Celebrating Christmas in Greece
December 17, 2010
The Christmas Season always brings back nostalgic memories from my childhood past in Greece. Christmas then was not all about Santa Claus and presents under the tree. It was about celebrating our Christmas traditions with our family. The Christmas season in Greece begins on December 6th, which is Saint Nicholas Day, and ends on January 6th, the day of Epiphany. Most of the Christmas traditions in Greece are more or less similar to the West. Christmas is celebrated on December 25th, and it’s considered a very holy day in the Greek Orthodox religion.
We would attend church on Christmas Day, and celebrate Christ’s birth with a special service. After church, we enjoyed a big family Christmas dinner with roasted turkey and potatoes cooked with fresh sprigs of rosemary and garlic. For dessert, we would have the special “Christopsomo” Greek Christmas bread made with spices of cinnamon, cloves, raisins and nuts.
My mom also baked other Christmas desserts: Baklava, "melomakarona" (honey dipped spiced cookies), and several other traditional Greek cookies. The kitchen had a fantastic aroma. The Christmas tree was decorated with my mom’s Greek heirloom Christmas ornaments. Relatives and friends would stop by our house and exchange Christmas wishes and savor my mom’s desserts. As a child, I received presents on New Year's Day. My parents would tell us that St. Nicholas visited us on New Year’s Eve, and brought us presents for the welcoming of the New Year. We celebrated New Year’s Day with the cutting of the "Vasilopita" (St. Basil’s cake). The cutting of the "Vasilopita" (St. Basil’s cake) is celebrated throughout Greece with family and friends, and it represents good luck and blessings for the New Year.
A coin is baked in the "Vasilopita" and is considered a luck symbol. The founder of the coin would have good luck and blessings for the New Year. All of us kids would watch with anticipation as my dad sliced the "Vasilopita". In my lifetime, I have only won the coin once.
One of my favorite childhood memories is caroling with my friends. We had musical instruments called "Trigona" (triangles). We would go to several houses around the neighborhood on Christmas Eve and sing the "kalanda", similar to Christmas carols. Then, the homeowner would give each of us a small amount of money.
These are my early childhood memories of celebrating Christmas in Greece. We continue to practice most of our Greek traditions, which I have passed on to my children. We have adopted some of the American ways of celebrating Christmas, and now I tell my children that Santa Claus had visited us on Christmas Eve.

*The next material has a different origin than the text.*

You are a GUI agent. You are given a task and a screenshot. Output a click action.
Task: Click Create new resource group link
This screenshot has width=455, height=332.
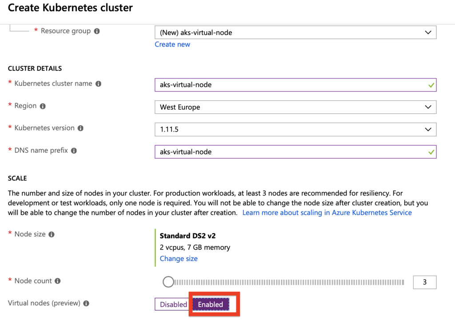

If you are interested in learning about other countries celebrating Christmas, the library has several books on the subject. From our online catalog, you can find Christmas in Greece by World Book, Inc. Another is Christmas Around the World : a Clebration by New Orchard Editions. You can also check-out our Research databases on Geography and Travel. A wealth of information can be found about countries and cultures of the world.